Charter Schools Make Surprising Change

Union isn’t a word that’s often associated with charter schools, but that might be changing in Michigan. The teachers, counselors and social workers of Cesar Chavez Academy, Detroit’s biggest charter school system and one of Michigan’s largest, chose overwhelmingly to form a union Thursday.

They voted 88-39 to certify the Michigan Alliance of Charter Teachers & Staff as their official bargaining agent. It’s only the second time a Michigan charter school has chosen to organize under the union, which is affiliated with the American Federation of Teachers Michigan (AFT Michigan).

The four campuses of Cesar Chavez Academy serve about 2,000 students in Detroit. They are run by the Leona Group, a charter operator that handles more than 60 schools in Arizona, Florida, Indiana, Michigan and Ohio. Cesar Chavez is the first of Leona’s schools systems nationwide to opt for a union, according to the Detroit Free Press. The successful election is a significant victory for Michigan’s labor movement, which is still reeling from the recent passage of right-to-work legislation in the state.

“I am beyond excited. This is a moment in history and now we have a voice. We’re ready to make positive changes,” Flordemaria Garay, a social worker who works with the Cesar Chavez Academy Middle School told The Huffington Post.

Lynne Santoscoy, another social worker, said she was happy that employees would be able to negotiate their own contracts. She also hopes the union can help institute policy changes like establishing sex-education classes and publishing a crisis intervention manual for the school.

Tashaune Harden, an eighth-grade science teacher, told The Huffington Post she was “relieved but anxious” about the vote. Like many of the other staff members, she would like to see changes in school procedures. She’d like to have a Spanish translator present at school board meetings, since the schools are located in an area of Detroit with many Spanish-speaking families. Noting the participation of parents in the union drive, she also hopes the establishment of a teacher’s union will encourage more families to get involved with the school process.

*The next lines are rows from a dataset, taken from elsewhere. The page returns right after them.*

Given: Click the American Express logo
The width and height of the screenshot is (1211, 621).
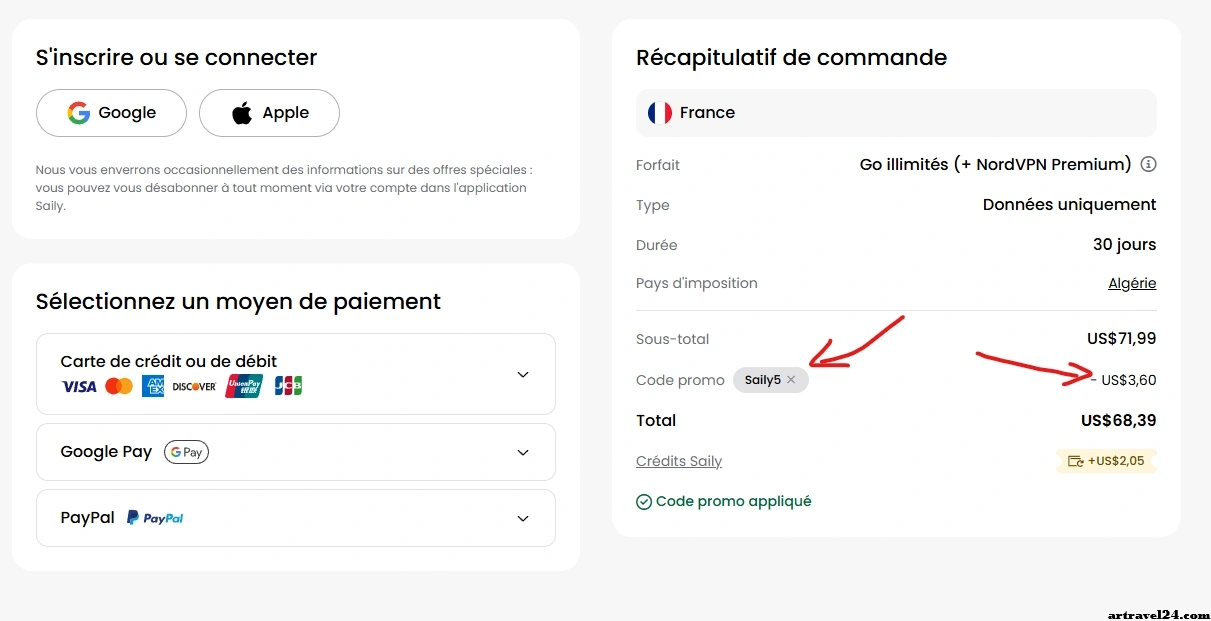Looking at the screenshot, I should 153,386.
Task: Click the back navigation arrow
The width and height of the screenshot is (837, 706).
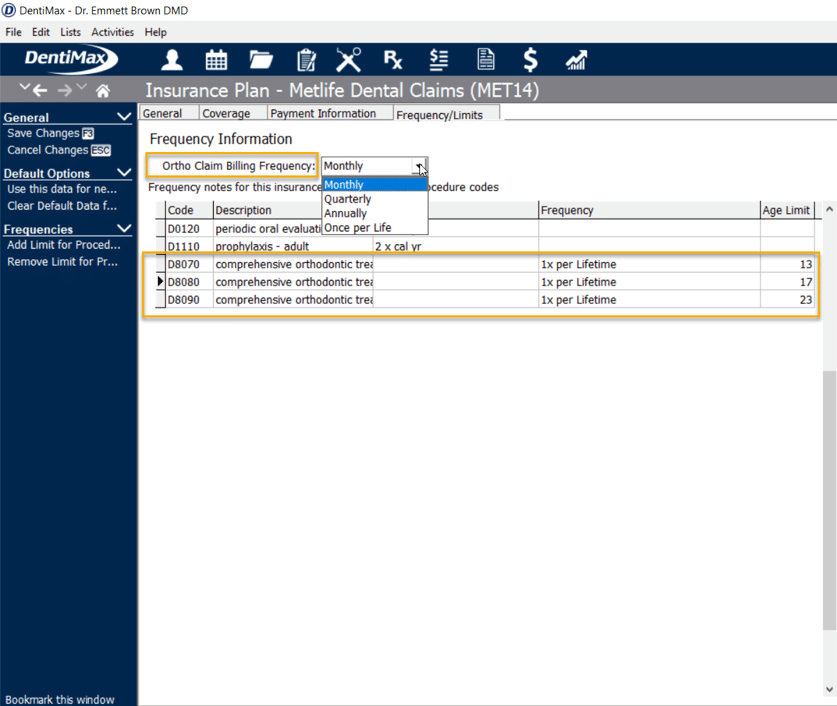Action: tap(37, 89)
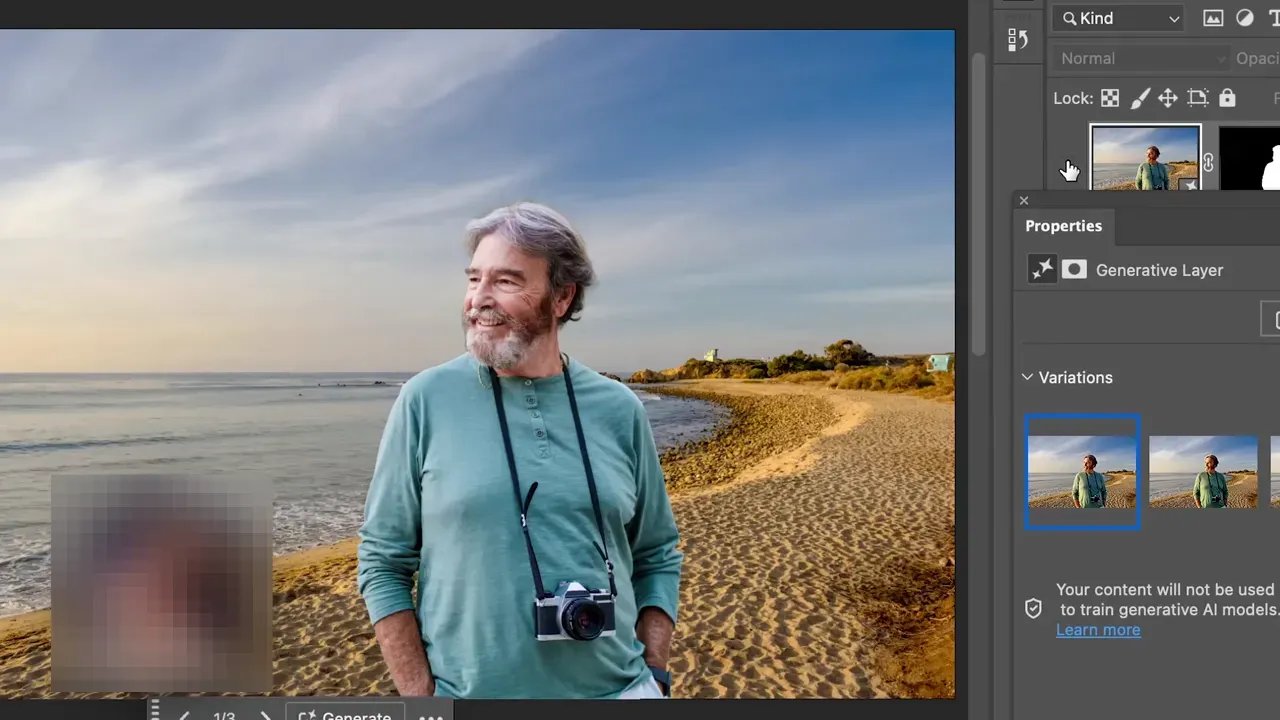The height and width of the screenshot is (720, 1280).
Task: Open the three-dots menu on the taskbar
Action: [x=431, y=716]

“[The election] was encouraging. It makes me feel the majority of the members of the district want to be involved in decisions that affect them on a daily basis,” she said, “[but] I don’t think the work is over.”

Mike Atkins, general counsel for the Leona Group, told the Detroit Free Press, he had heard of communication problems in Cesar Chavez’s middle school and upper elementary schools, but said there had been a change of leadership at those facilities. The new people in those positions had “been well-received by the staff,” he said.

“We want everybody to to take ownership in the school and the whole reason that school works is through innovation and the thoughts and the suggestions that come from staff people,” he said to The Huffington Post in a prior interview.

Although, Atkins told the Free Press, Leona wasn’t typically an advocate for unions, he said the operator would “recognize the employees’ rights to organize.”

Nate Walker, an organizer for AFT Michigan, said teachers and other school employees had failed at an earlier attempt to unionize — so they contacted his union last year to raise their chances of succeeding this time. Walker believes the unionization of charter school teachers and staff could have important implications for the broader policy debate over education reform.

“They’re talked about, but they’re not talked with,” he said. “They’ve chosen to be part of the education reform discussion and that means they’ll be able to contribute without fear for their own job security.”